From thence he went to Jerusalem, and so on to the Dead Sea, to Aleppo in Syria, to Babylon in Chaldea, to the Kingdom of Persia, and to Uspahan the residence of the Persian King. Thence to Seras, anciently called Shushan; to Candahor, the first province northeast under subjection of the Great Mogul, and so to Lahore, the chief city but one belonging to that empire. From Lahore he went to Agra, where, being well received by the English factory, he made a halt, till he had acquired the knowledge of the Turkish and Arabian languages.

He likewise made himself master of the Persian and Indostan tongues, which were of great use to him in travelling up and down the Great Mogul’s dominions. In the Persian tongue he made an elaborate harangue to the Mogul, and in the Indostan he had so great a command, that he is said to have undertaken a laundry-woman of that country, who had such a liberty and freedom of speech, that she would sometimes scold, brawl, and rail from sun-rising to sun-set; and to have so silenced her by eight o’ clock in the morning, that she had not one word more to speak, to the great astonishment and diversion of the company.

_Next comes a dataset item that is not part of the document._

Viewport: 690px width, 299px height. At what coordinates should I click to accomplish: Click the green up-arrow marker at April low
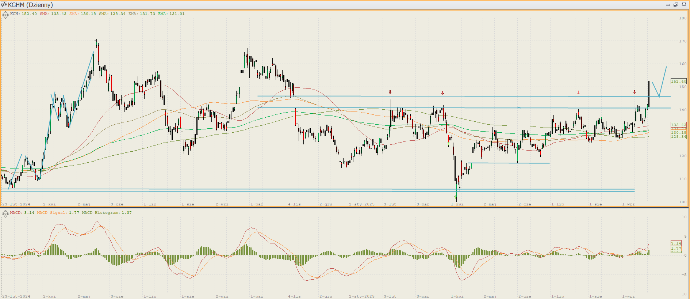[x=456, y=197]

After he had visited several places in that country, he went to Surat in East-India, where he fell ill of a flux, of which he died in 1617. What became of all his notes and diaries no one knows; but many of his observations, letters, and harangues, were transmitted to England, and published; among the rest was his oration, “Purus, Putus Coryatus; Quintessence of Coryate” spoken extempore, when Mr. Rugg dubbed him a knight on the ruins of Troy. His journies were mostly on foot, and he always lay in his clothes to save trouble and expense of shifting them. But notwithstanding all his oddities, he had certainly merit as a traveller, linguist, antiquarian, and historian.